(Source text begins)
THE GOSPEL OF TRUTH
Although its origin is debated by scholars, “The Gospel of Truth” was likely written in the second century by Valentinus. This book evaluates whether Jesus existed in the flesh. “The Gospel of Truth” contains several passages that address the life events of Jesus and support Him living as a man on earth.
“The Gospel of Truth” references Jesus as the truth and the light as he taught others around Him. The text states, “Through this, the gospel of the one who is searched for, which was revealed to those who are perfect, through the mercies of the Father, the hidden mystery, Jesus, the Christ, enlightened those who were in darkness through oblivion. He enlightened them; he showed (them) a way; and the way is the truth which he taught them... In schools he appeared, (and) he spoke the word as a teacher. There came the men wise in their own estimation, putting him to the test. But he confounded them, because they were foolish. They hated him, because they were not really wise.”
This quote highlights Jesus as a teacher of truth. It also references Jesus’s conflicts with other rabbis and religious leaders, for they would try to test Him in His knowledge, but Jesus would continue to challenge them, just as the Bible describes.
Another passage states, “For when they had seen him and had heard him, he granted them to taste him and to smell him and to touch the beloved Son. When he had appeared instructing them about the Father… For he came by means of fleshly appearance.” This quote indicates Jesus as the Son of God who physically came to earth as a man and instructed His audience about God the Father.
(Source text ends)
Work to complete |
1. In the Gospel of Truth text, who is named as the likely author of "The Gospel of Truth"?
2. In the Gospel of Truth text, the quotation beginning "For when they had seen him" says he granted them certain actions toward the beloved Son. List every one of those actions.
(Data section begins)
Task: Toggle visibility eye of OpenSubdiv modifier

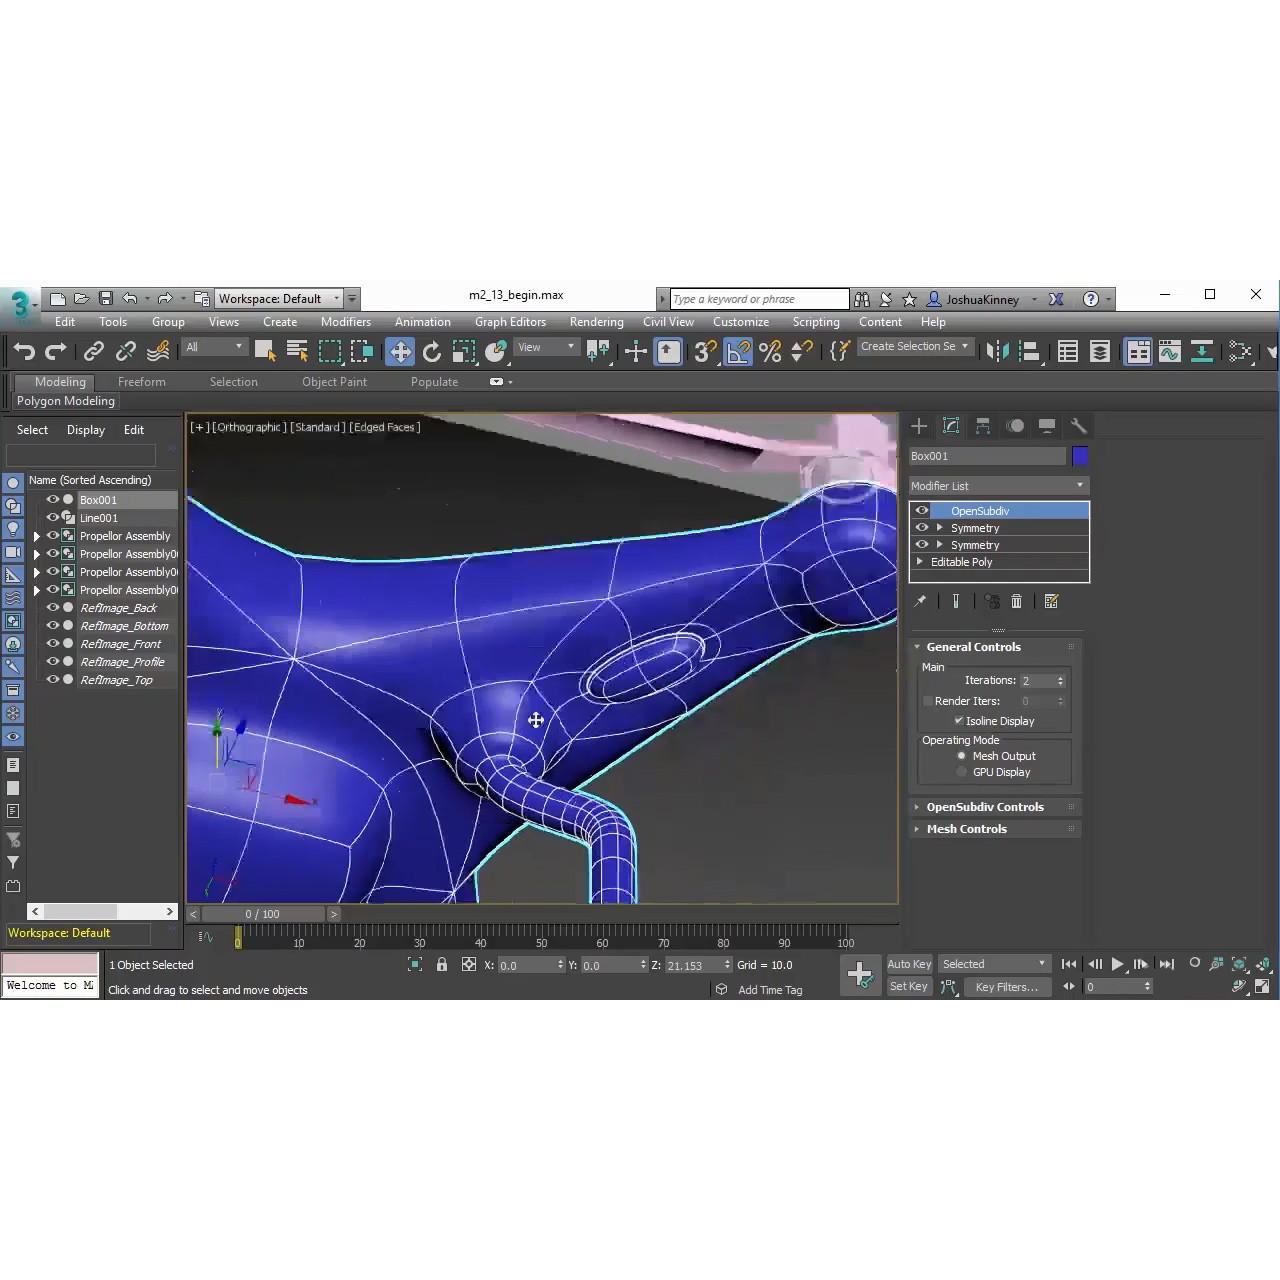Action: point(922,511)
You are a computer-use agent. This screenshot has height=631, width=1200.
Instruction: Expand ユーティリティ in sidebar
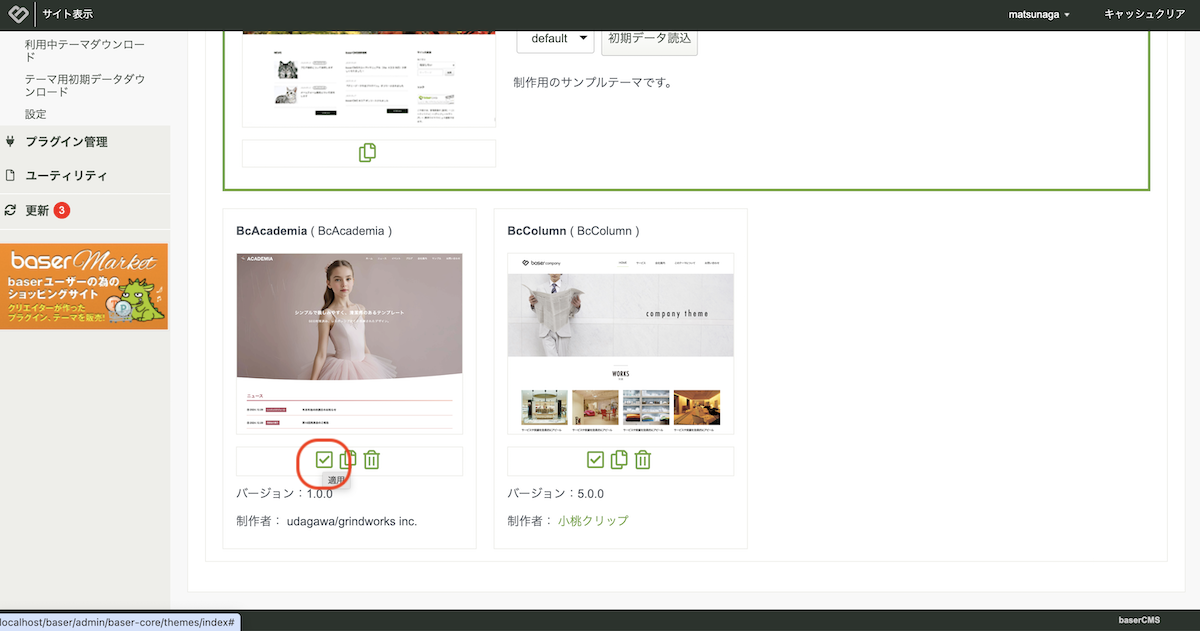(66, 176)
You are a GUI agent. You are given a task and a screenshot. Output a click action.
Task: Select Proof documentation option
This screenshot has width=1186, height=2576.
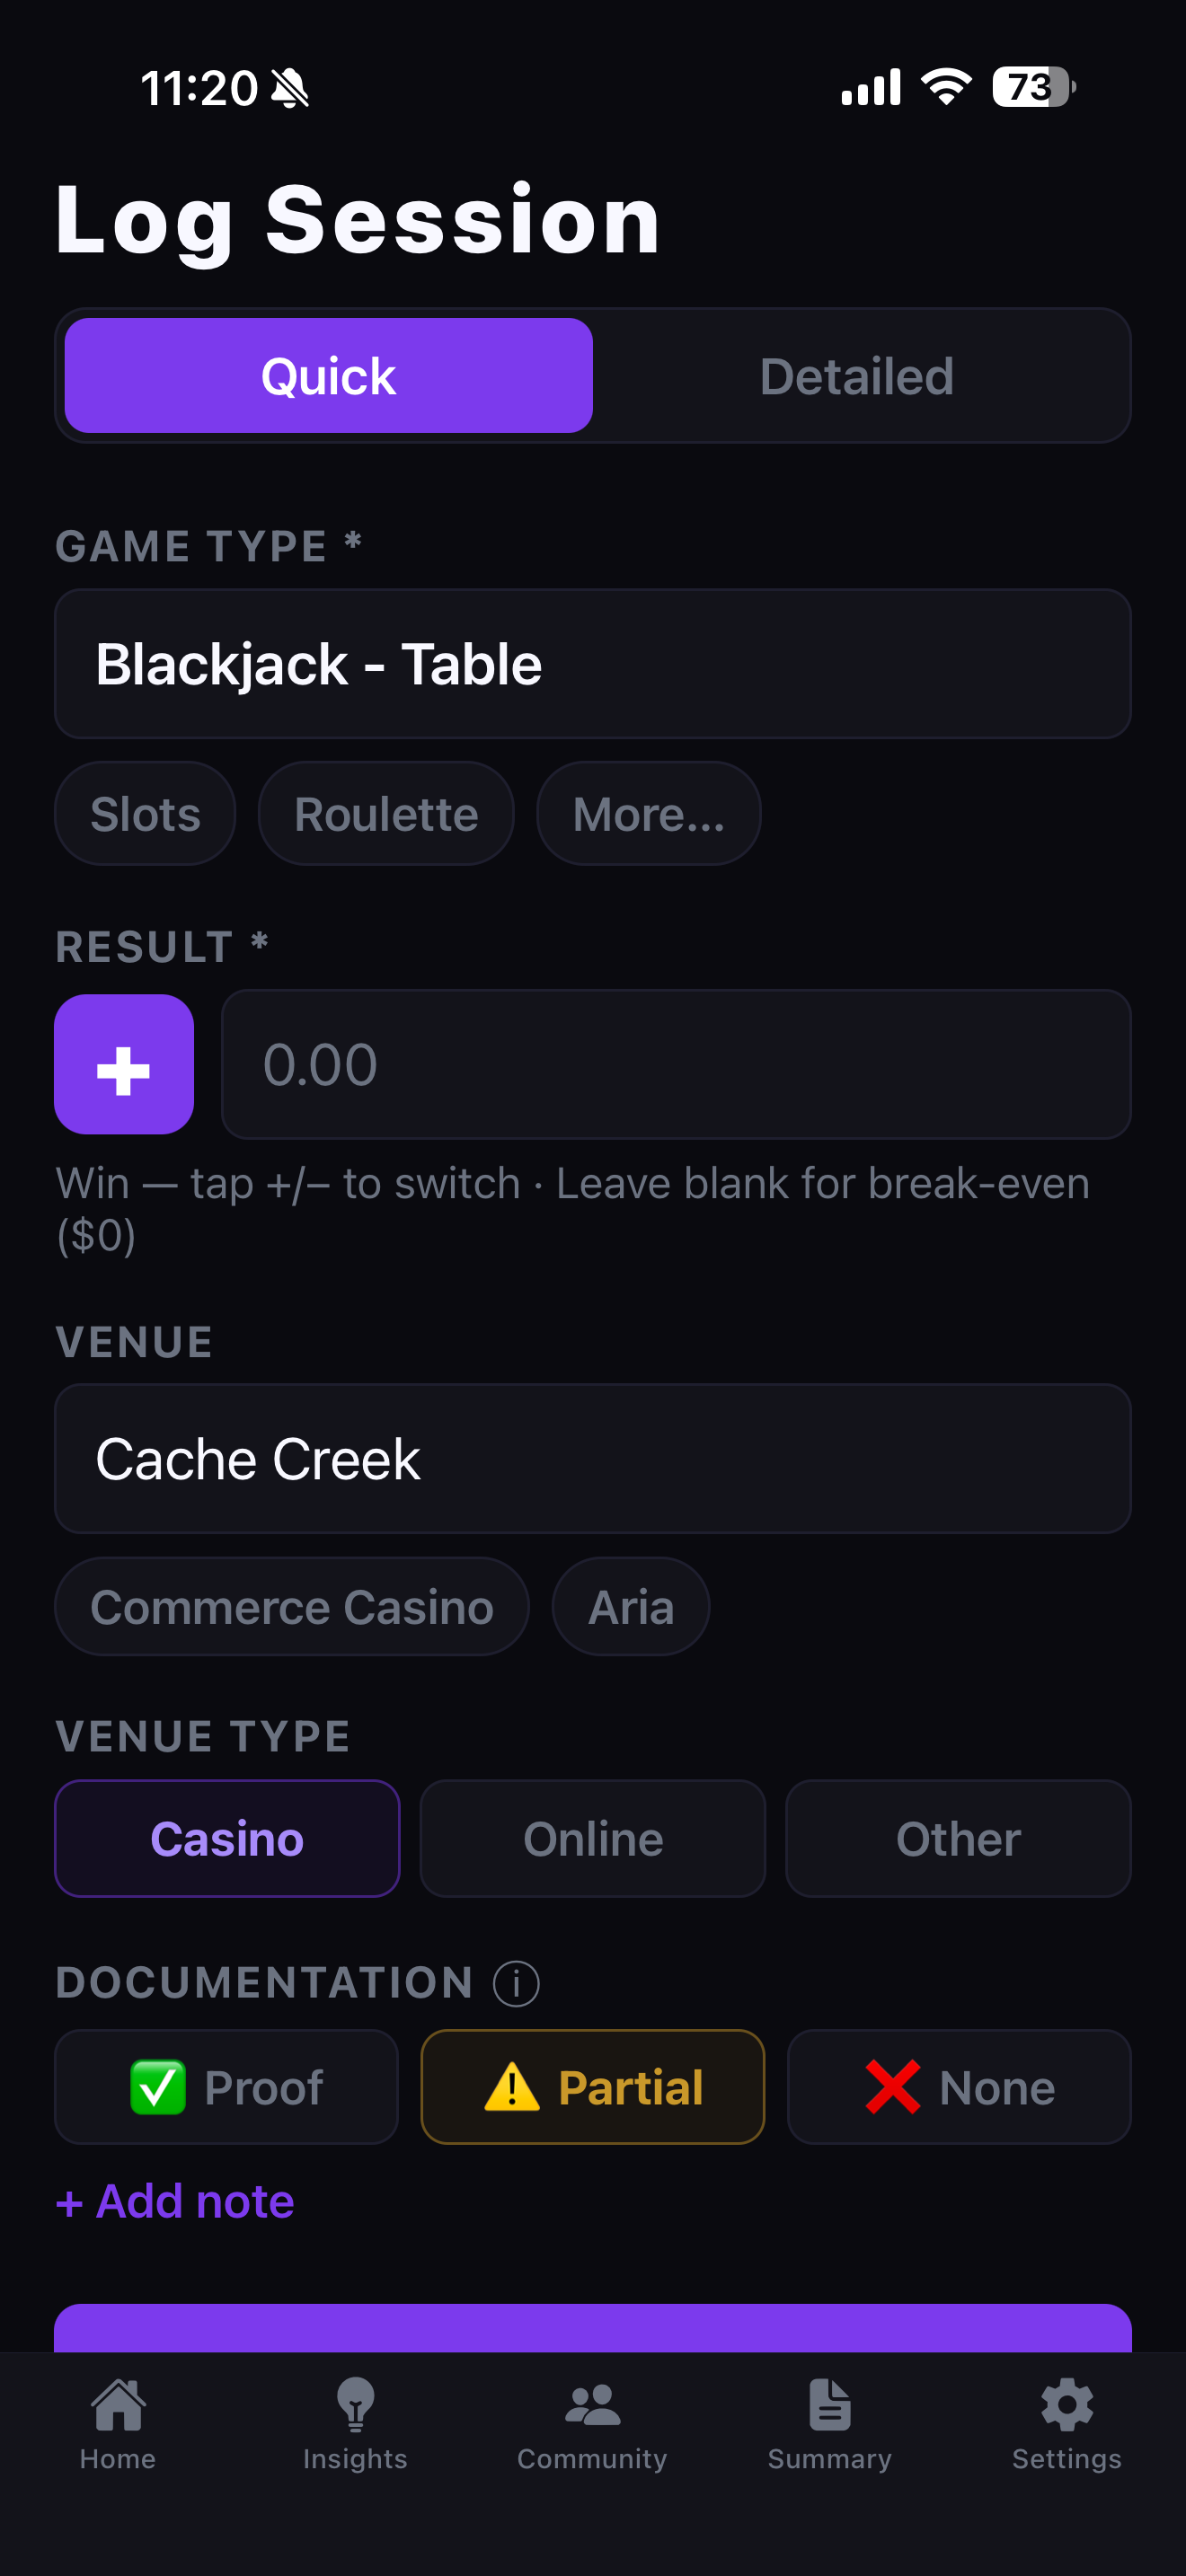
(Data section ends)
Solution set |
1. Valentinus

2. to taste him, to smell him, and to touch him